Scott Benjamin: 04:38 If the result is a body count that rises above three, you have a serial killer on your hands. Typically, that cooling off period is a matter of days, weeks, or sometimes months, but in the story I’m going to share with you today the killer deviates in these norms and takes an unusually long cooling off period between his first and second series of victims, 16 years, in fact. He also completely changes the target of his crimes between the second and third victims. It’s very rare for a serial killer to change his method of operation but he does and you’ll find out why.

Scott Benjamin: 05:22 But we’re going to start in early-1972 in a small Upstate New York city of Watertown where an unspeakable tragedy was about to strike the community. It was the spring of 1972 and Arthur John Shawcross, age 26, was an employee with the Watertown Public Works Department. He had just married his third wife, Penny, in late-April.

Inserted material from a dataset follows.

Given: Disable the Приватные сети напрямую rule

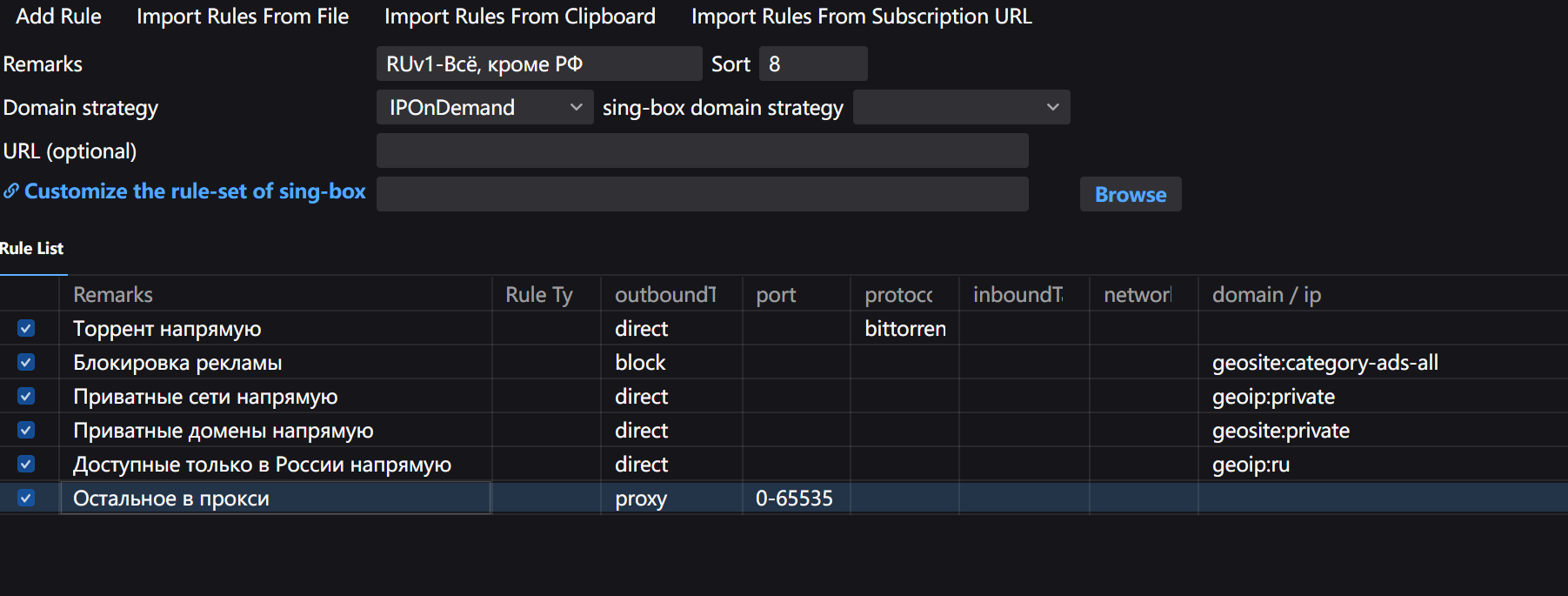Looking at the screenshot, I should tap(26, 397).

Shawcross had only recently been released from the state prison after serving time for burglary and arson. He had set fire to a paper mill in April of 1969, and then to the cheese company that he worked for in September of the same year.

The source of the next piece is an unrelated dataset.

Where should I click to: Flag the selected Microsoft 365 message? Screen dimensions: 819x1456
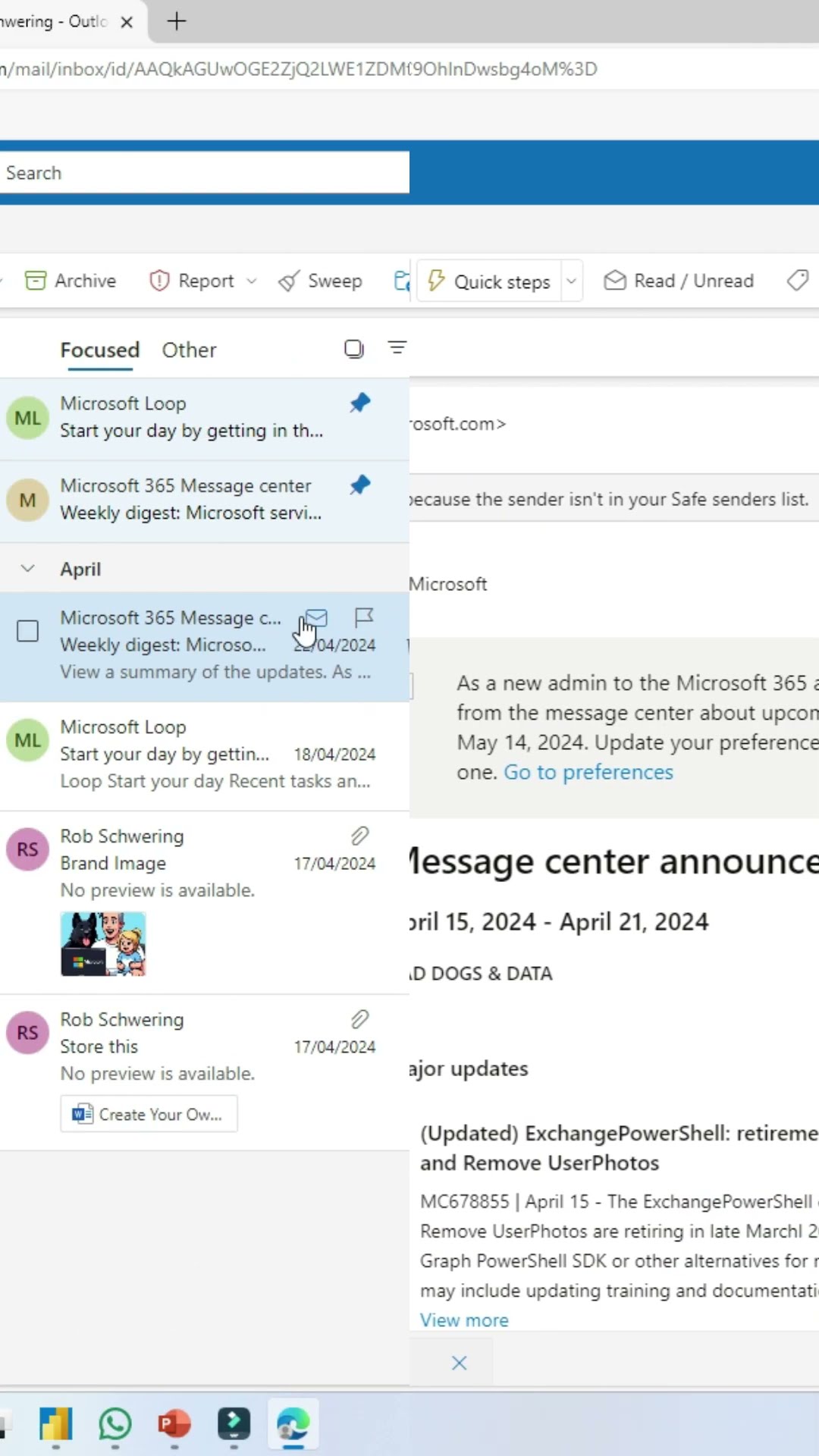coord(364,617)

Scott Benjamin: 06:13 While serving his prison sentence, Shawcross had spent just a few months at the Attica Correctional Facility before being transferred to Auburn Prison in the summer of 1970. Later that same year, on November 4th, 1970 an inmate riot broke out in Auburn. 30 guards were seized as hostages and the inmates had control of nearly the entire prison. The riot only lasted one day, but it took a combined total of more than 600 State Troopers, additional prison guards and sheriff’s deputies to regain control. When the situation had cooled down it was revealed that inmate Arthur Shawcross had saved the life of a prison official during the riot. With this, he was granted early parole and was released after serving just 22 months of a five-year sentence.

Scott Benjamin: 07:08 So in October of 1971, Arthur Shawcross was a free man and he returned to his daily life in Watertown, New York. Had the parole board known what was about to happen in that small, charming city over the next year, they never would have let him out early.

Scott Benjamin: 07:40 Shawcross enjoyed fishing, and due to this hobby he spent a lot of his free time in and around the surrounding creeks and rivers, mainly the Black River, the waterway that runs right through the middle of town. As a result, he often shared the riverbanks with the children of Watertown. One young boy, Jack Owen Blake, age 10, became one of Arthur’s favorite fishing buddies. On May 7th, 1972, just seven months after Shawcross was released from prison, Jack Blake went missing. The Blake boy’s body wasn’t initially found but suspicion immediately fell on Arthur Shawcross. Arthur and Jack, along with Jack’s younger brother, had been fishing together just days before he disappeared.

Scott Benjamin: 08:35 Shawcross repeatedly denied any knowledge of the boy’s disappearance and says there was no evidence against him, including no body. He remained a free man. Four months later, on September 2nd, 1972, and while the search for Jack Blake was still on, it happened again. Another child went missing in Watertown.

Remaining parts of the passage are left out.